First, i would like to thank Drs. Gipps and de Haan for taking the time to formulate their commentaries; it is an honor to hear your perspectives on my work. Gipps presents a series of questions concerning my perspective, and seems interested in my view of rationality-based concepts. De Haan questions some of the similarities I see between our views and highlights several aspects of my perspective that she disagrees with. Both go beyond the current target article and engage with my wider perspective. There is much that could be discussed further but I will keep my responses structured and brief.

Response to Gipps

Gipps’s commentary is structured as a series of questions. I have structured my response around those same questions.

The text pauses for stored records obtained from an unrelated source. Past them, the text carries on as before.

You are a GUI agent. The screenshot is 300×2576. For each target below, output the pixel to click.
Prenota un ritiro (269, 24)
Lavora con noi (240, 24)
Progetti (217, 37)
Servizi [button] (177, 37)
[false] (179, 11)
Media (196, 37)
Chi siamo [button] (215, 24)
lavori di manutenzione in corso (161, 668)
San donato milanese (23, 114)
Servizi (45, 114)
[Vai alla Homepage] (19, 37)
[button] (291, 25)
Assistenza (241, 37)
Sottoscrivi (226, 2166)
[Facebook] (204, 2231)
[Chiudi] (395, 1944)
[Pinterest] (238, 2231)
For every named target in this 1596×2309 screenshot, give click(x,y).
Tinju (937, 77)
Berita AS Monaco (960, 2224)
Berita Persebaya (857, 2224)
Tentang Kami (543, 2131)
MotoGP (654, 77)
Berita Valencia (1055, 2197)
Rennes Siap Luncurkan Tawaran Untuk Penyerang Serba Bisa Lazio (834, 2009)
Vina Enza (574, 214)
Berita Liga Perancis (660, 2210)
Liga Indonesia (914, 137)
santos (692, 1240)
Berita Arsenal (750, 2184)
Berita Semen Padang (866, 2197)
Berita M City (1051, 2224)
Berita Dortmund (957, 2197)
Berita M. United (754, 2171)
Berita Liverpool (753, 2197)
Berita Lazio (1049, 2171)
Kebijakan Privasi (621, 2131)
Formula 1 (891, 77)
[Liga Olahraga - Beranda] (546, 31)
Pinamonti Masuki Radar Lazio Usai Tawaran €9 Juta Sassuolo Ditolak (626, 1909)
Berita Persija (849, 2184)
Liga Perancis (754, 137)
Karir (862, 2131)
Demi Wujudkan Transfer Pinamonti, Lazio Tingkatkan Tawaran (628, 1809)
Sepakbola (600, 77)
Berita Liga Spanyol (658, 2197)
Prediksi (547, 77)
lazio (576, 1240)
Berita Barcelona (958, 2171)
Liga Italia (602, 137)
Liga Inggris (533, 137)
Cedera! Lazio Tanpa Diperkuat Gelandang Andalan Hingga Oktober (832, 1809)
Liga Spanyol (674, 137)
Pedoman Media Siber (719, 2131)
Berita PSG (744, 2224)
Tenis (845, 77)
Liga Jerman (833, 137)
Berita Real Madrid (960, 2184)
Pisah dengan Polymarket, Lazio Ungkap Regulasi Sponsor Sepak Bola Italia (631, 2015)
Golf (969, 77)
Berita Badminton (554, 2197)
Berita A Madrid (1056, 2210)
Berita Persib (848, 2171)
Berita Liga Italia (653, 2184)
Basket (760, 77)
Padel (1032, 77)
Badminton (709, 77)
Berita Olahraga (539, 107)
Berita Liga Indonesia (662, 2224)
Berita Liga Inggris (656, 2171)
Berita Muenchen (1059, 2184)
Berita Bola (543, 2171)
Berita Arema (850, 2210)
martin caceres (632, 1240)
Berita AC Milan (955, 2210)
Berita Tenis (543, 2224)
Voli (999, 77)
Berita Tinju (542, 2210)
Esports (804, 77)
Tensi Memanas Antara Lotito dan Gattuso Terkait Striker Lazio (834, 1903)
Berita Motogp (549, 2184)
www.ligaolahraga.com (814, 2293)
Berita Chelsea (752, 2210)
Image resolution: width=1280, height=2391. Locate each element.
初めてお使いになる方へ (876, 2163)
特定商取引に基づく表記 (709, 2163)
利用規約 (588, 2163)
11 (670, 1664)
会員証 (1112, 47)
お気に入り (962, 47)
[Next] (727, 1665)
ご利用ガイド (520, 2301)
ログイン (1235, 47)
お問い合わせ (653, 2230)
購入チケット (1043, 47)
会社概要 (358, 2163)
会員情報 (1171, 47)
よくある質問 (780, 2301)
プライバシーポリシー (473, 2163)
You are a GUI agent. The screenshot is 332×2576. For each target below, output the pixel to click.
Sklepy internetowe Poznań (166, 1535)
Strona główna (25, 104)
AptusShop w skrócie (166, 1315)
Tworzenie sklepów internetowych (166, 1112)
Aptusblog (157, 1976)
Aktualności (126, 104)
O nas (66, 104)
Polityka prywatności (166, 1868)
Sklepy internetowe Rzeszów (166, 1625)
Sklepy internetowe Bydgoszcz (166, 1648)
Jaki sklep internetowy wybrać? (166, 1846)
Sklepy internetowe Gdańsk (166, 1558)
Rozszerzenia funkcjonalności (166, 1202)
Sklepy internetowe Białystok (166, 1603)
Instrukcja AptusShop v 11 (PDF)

Is Your Intention Descriptive or Revisionary and Why?

My intention is largely revisionary, although as Gipps pointed out I do not wish to stray too far from the ways in which ‘mental disorder’ is currently used. A longer answer regarding my motivations can be found in my thesis (Nielsen, 2020). Ultimately, my motivation lies in the fact that I do not think there is a singular status quo concept of mental disorder from which to move on from. The many well-motivated arguments and disagreements in philosophy of psychiatry are evidence enough of this.

Why Restrict Attention to Survival and Not Reproduction?

My perspective is not evolutionary in this way. It should go without saying but to judge someone’s reproductive choices and label nuns as disordered seems to be an unacceptable expansion of the concept of mental disorder. Once we accept that all concepts of mental disorder are normative—in that they are making a claim about something being wrong in some way—we are faced with the challenge of justifying the basis on which we make such normative claims. To those that demarcate disorder based on statistics we can say—why does it matter to be normal? To the evolutionary functionalist we can say—why does it matter to be as evolution has apparently shaped us? If we are going to try and demarcate pathology in behavior and mind, then the enactive relation between organism and world seems to provide a more secure root of normativity from which to begin. Self-maintenance and adaption are processes that every cell of our body are striving to engage in every moment that we are alive. It is something fundamental to life and therefore, if we are to label someone’s behavior and thought disordered, it seems the most principled place to begin. Of course, there is a lot more to life than survival; higher structures of meaning clearly emerge. I will return to this when responding to de Haan. [End Page 197]

Is This Close Enough to Current Concepts of Mental Disorder?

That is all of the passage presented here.